*Task item*: Transcribe exactly the line that contains "Contact Us (17, 2492)" and every line below it in the listing, through the last, and no other lines.

*Supplied data*:
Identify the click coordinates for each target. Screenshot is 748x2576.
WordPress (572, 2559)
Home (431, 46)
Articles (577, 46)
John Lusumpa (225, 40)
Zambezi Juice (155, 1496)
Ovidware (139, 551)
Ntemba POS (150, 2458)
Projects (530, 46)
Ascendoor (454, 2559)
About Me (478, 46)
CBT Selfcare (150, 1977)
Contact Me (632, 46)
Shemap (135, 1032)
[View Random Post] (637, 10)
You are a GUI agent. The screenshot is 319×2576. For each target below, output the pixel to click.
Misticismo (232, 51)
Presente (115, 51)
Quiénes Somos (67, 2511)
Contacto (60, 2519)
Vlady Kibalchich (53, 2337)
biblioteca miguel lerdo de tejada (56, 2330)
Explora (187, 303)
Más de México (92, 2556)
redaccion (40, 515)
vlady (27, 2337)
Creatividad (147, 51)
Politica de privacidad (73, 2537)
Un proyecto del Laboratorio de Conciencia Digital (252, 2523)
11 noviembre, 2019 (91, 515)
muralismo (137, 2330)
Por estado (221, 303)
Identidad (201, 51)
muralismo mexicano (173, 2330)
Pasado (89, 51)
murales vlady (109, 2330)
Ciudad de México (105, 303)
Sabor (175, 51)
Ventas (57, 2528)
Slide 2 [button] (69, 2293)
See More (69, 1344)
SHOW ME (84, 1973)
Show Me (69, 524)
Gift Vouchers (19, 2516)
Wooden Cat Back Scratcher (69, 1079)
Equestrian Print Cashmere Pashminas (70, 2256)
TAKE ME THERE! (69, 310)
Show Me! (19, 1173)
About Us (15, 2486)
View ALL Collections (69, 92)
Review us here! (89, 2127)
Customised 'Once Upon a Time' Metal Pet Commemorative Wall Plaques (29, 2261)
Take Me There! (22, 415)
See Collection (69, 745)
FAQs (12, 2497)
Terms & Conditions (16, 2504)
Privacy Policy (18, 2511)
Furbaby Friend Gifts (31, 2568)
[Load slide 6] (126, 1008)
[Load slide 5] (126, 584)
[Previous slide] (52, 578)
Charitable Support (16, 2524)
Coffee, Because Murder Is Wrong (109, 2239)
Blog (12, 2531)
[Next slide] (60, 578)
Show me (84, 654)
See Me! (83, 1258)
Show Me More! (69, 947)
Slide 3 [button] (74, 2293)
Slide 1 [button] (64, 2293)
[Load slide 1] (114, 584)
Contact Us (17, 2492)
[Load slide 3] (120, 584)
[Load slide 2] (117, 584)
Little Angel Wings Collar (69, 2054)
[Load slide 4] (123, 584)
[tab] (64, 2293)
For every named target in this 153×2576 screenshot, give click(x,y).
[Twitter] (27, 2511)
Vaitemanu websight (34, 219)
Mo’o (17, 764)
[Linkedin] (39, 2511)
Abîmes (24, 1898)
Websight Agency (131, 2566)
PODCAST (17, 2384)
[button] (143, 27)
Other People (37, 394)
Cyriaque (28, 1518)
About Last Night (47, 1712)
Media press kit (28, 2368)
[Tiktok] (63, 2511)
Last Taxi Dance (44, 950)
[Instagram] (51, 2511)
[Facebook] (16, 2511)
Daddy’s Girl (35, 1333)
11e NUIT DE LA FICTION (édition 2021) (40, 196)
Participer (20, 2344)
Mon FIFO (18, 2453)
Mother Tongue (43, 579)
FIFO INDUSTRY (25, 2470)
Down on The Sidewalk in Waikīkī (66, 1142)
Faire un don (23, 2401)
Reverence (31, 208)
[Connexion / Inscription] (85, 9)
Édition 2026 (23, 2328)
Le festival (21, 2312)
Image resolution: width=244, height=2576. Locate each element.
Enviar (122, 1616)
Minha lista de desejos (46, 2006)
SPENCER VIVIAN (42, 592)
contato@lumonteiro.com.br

*Exercise solution*:
Contact Us (17, 2492)
[Load slide 3] (120, 584)
[Load slide 2] (117, 584)
Little Angel Wings Collar (69, 2054)
[Load slide 4] (123, 584)
[tab] (64, 2293)
For every named target in this 153×2576 screenshot, give click(x,y).
[Twitter] (27, 2511)
Vaitemanu websight (34, 219)
Mo’o (17, 764)
[Linkedin] (39, 2511)
Abîmes (24, 1898)
Websight Agency (131, 2566)
PODCAST (17, 2384)
[button] (143, 27)
Other People (37, 394)
Cyriaque (28, 1518)
About Last Night (47, 1712)
Media press kit (28, 2368)
[Tiktok] (63, 2511)
Last Taxi Dance (44, 950)
[Instagram] (51, 2511)
[Facebook] (16, 2511)
Daddy’s Girl (35, 1333)
11e NUIT DE LA FICTION (édition 2021) (40, 196)
Participer (20, 2344)
Mon FIFO (18, 2453)
Mother Tongue (43, 579)
FIFO INDUSTRY (25, 2470)
Down on The Sidewalk in Waikīkī (66, 1142)
Faire un don (23, 2401)
Reverence (31, 208)
[Connexion / Inscription] (85, 9)
Édition 2026 (23, 2328)
Le festival (21, 2312)
Image resolution: width=244, height=2576. Locate each element.
Enviar (122, 1616)
Minha lista de desejos (46, 2006)
SPENCER VIVIAN (42, 592)
contato@lumonteiro.com.br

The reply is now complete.